(Aufgabenstellung):
Geben Sie nur die Zeilen beginnend mit der Zeile, die „Screen dimensions: 2188x1224“ enthält, bis einschließlich der Zeile, die „How do I perform: Open“ enthält, samt den Anweisungen erneut wieder. Skalieren Sie dabei jede Koordinate in den Antworten mit dem Faktor 0,2, runden Sie auf ganze Zahlen (Hälften aufgerundet) und lassen Sie die Bilder weg.

(Daten zur Aufgabe):
◇ ◇ ◇ ◇

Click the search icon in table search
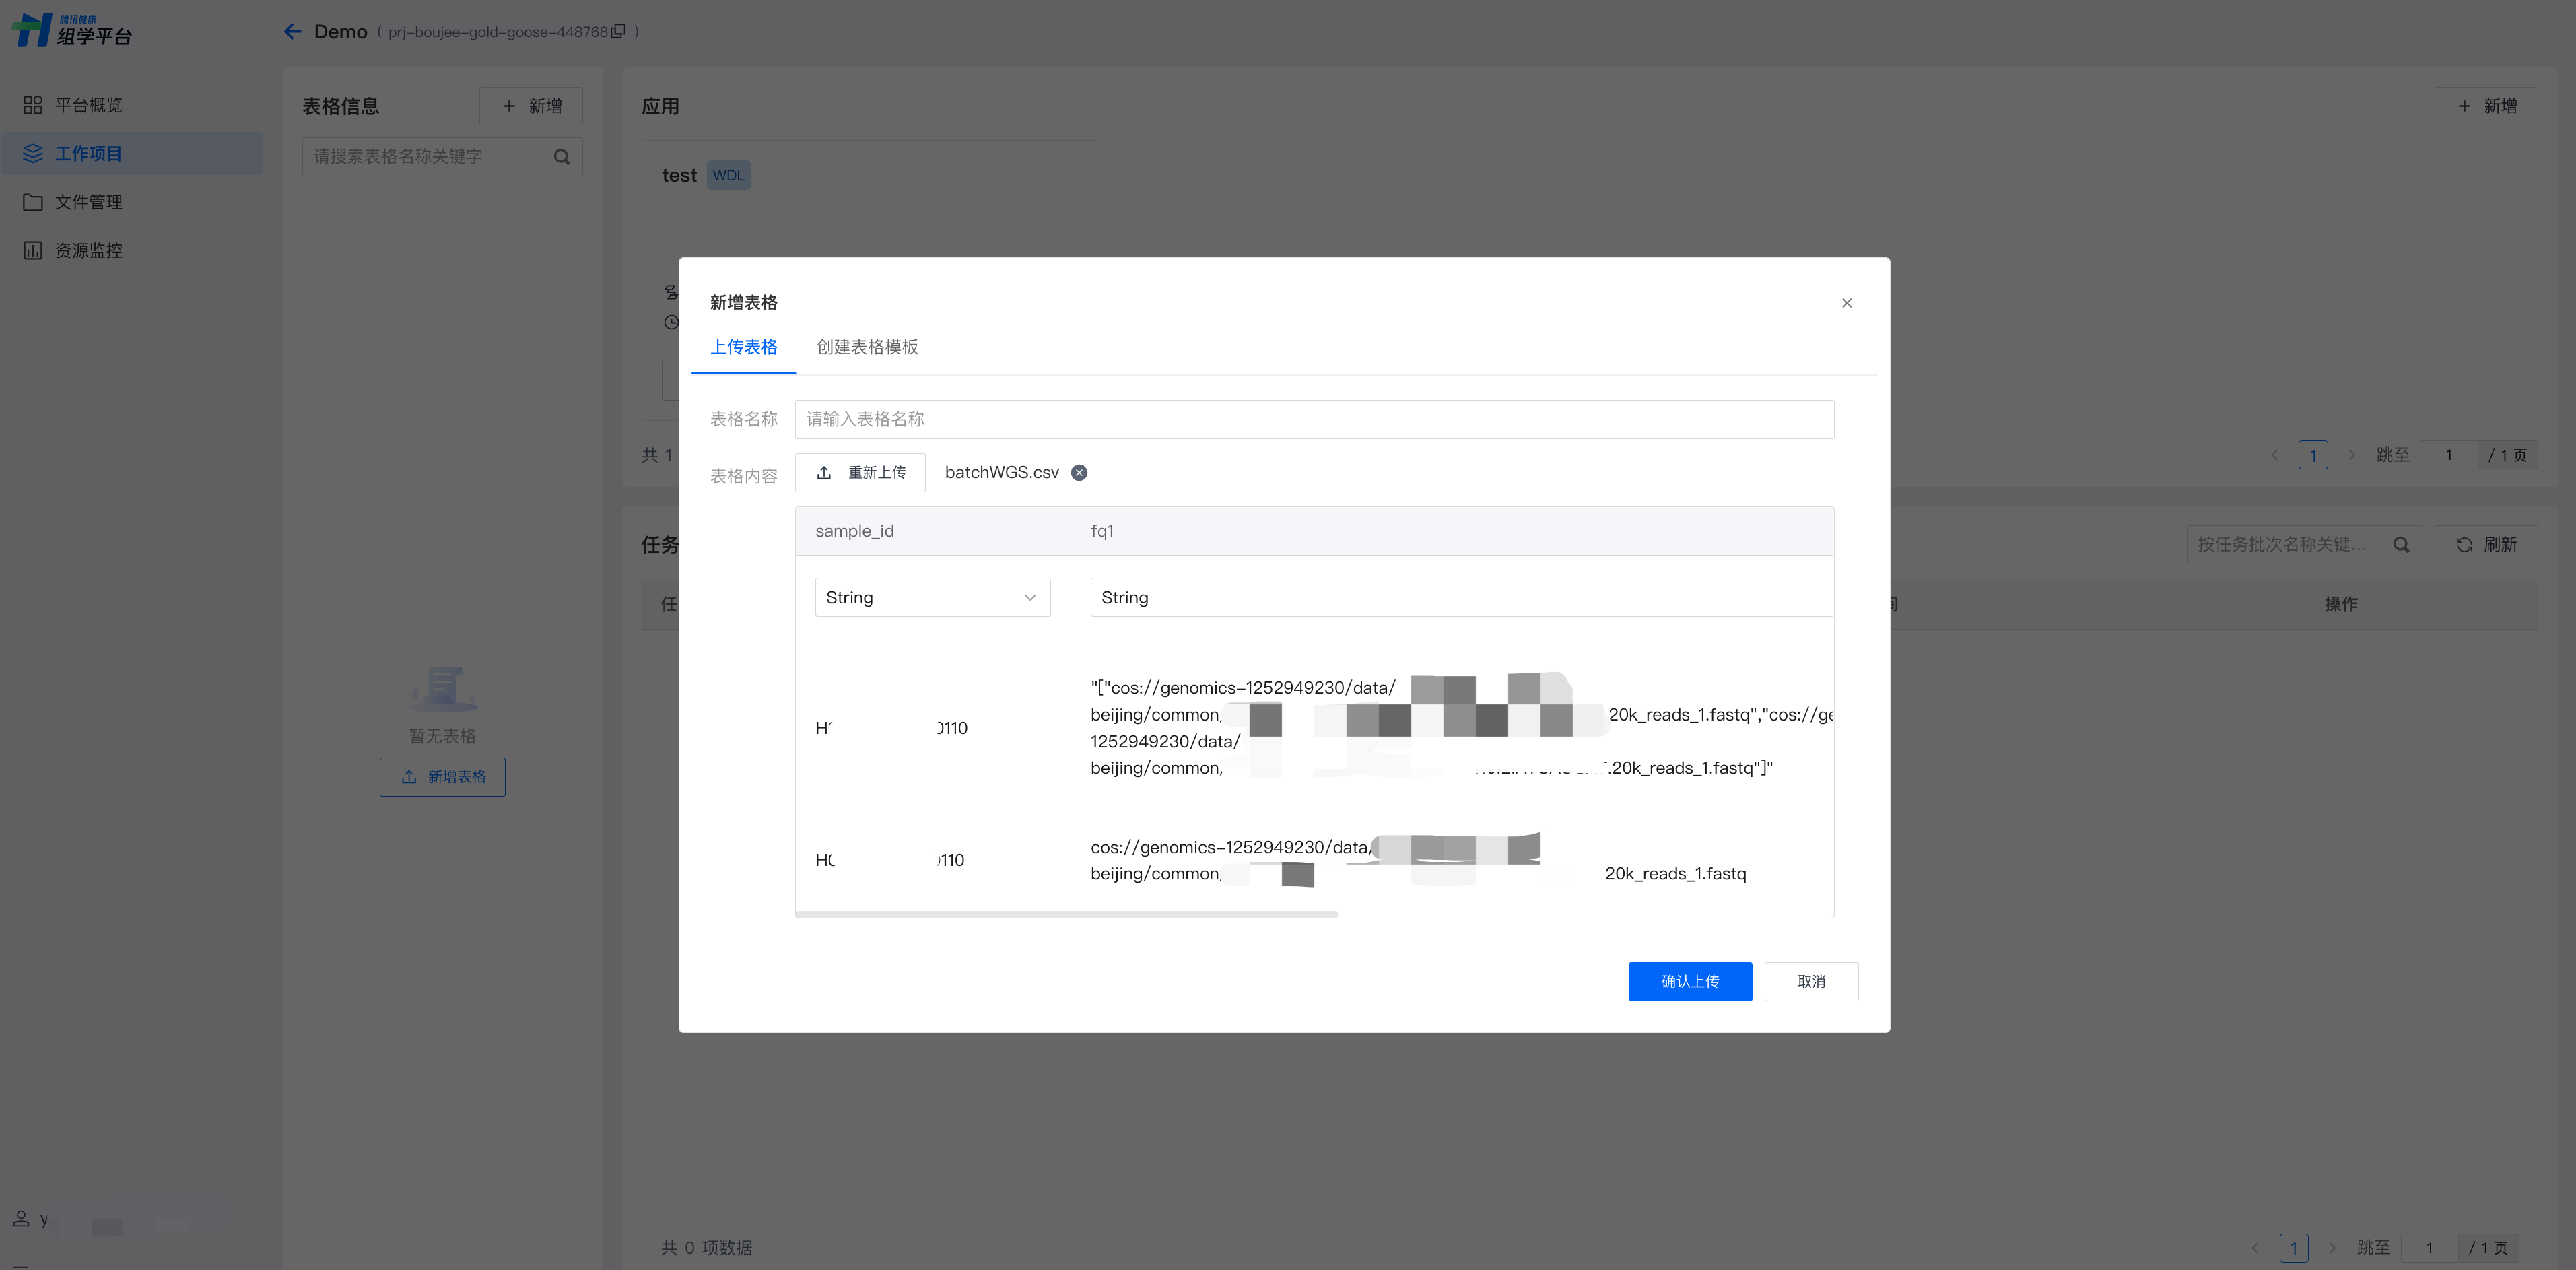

◇ ◇ ◇ ◇

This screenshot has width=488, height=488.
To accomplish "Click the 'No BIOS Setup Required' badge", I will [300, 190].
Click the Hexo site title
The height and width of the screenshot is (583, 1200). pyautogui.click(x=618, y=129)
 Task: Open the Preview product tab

◇ ◇ ◇ ◇

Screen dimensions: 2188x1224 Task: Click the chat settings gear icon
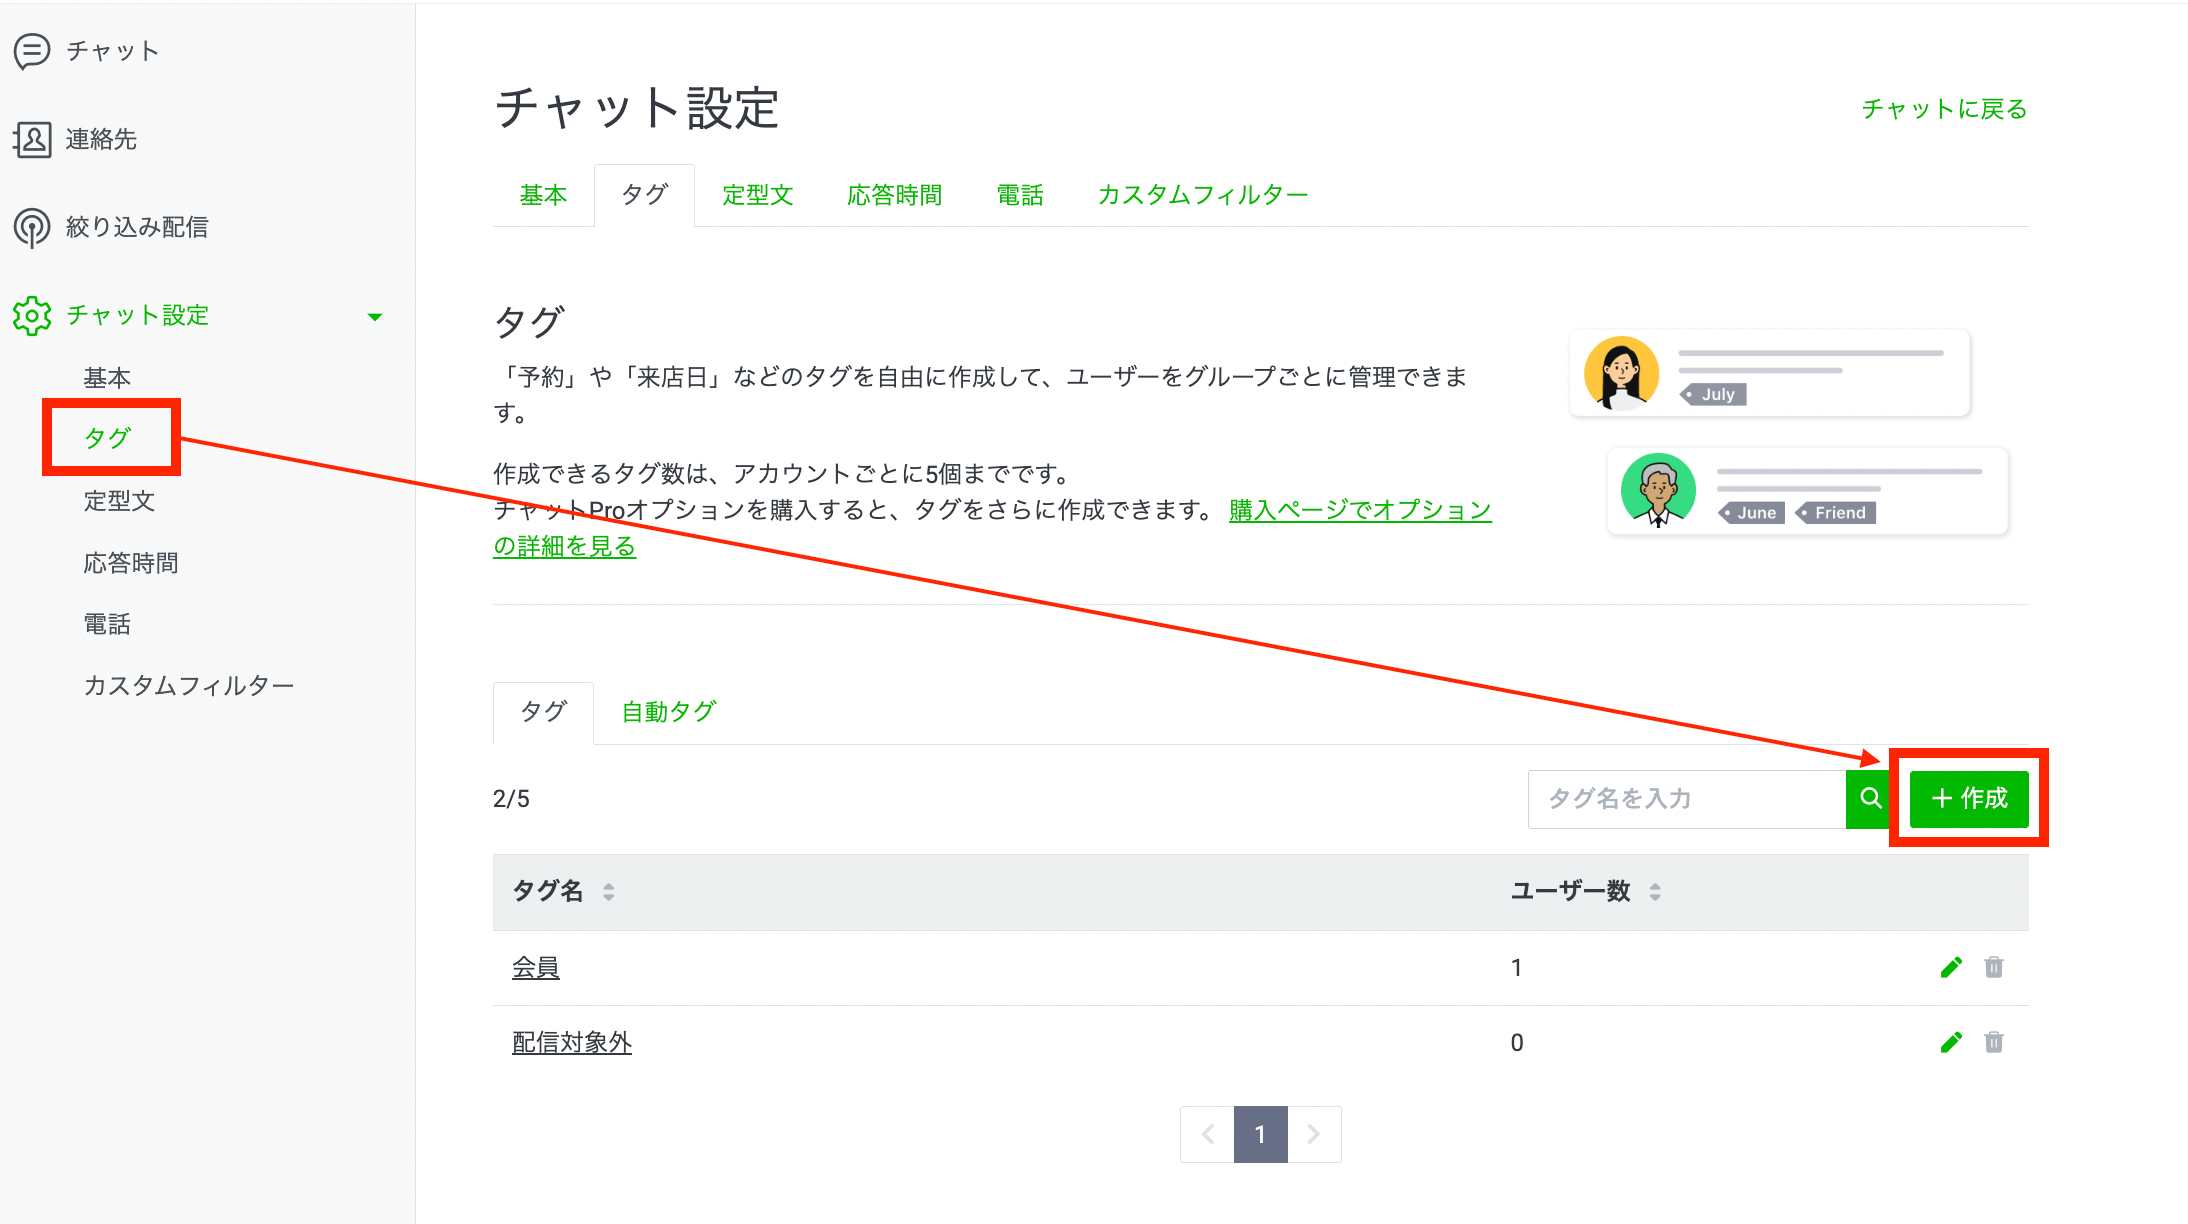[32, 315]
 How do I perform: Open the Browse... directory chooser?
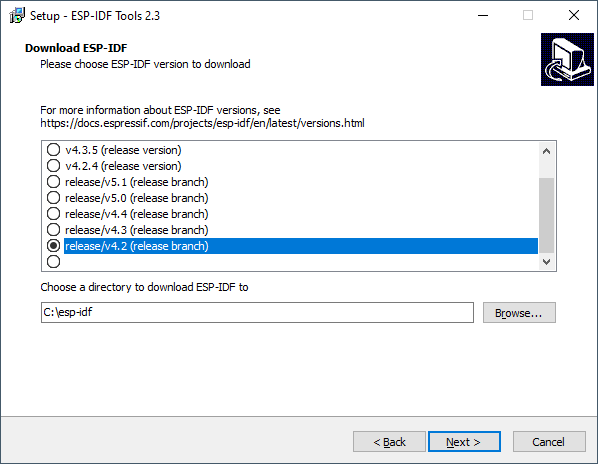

◇ ◇ ◇ ◇

(Ergebnis der Aufgabe):
Screen dimensions: 2188x1224 Task: Click the chat settings gear icon
[6, 63]
 How do I perform: Open the Browse... directory chooser?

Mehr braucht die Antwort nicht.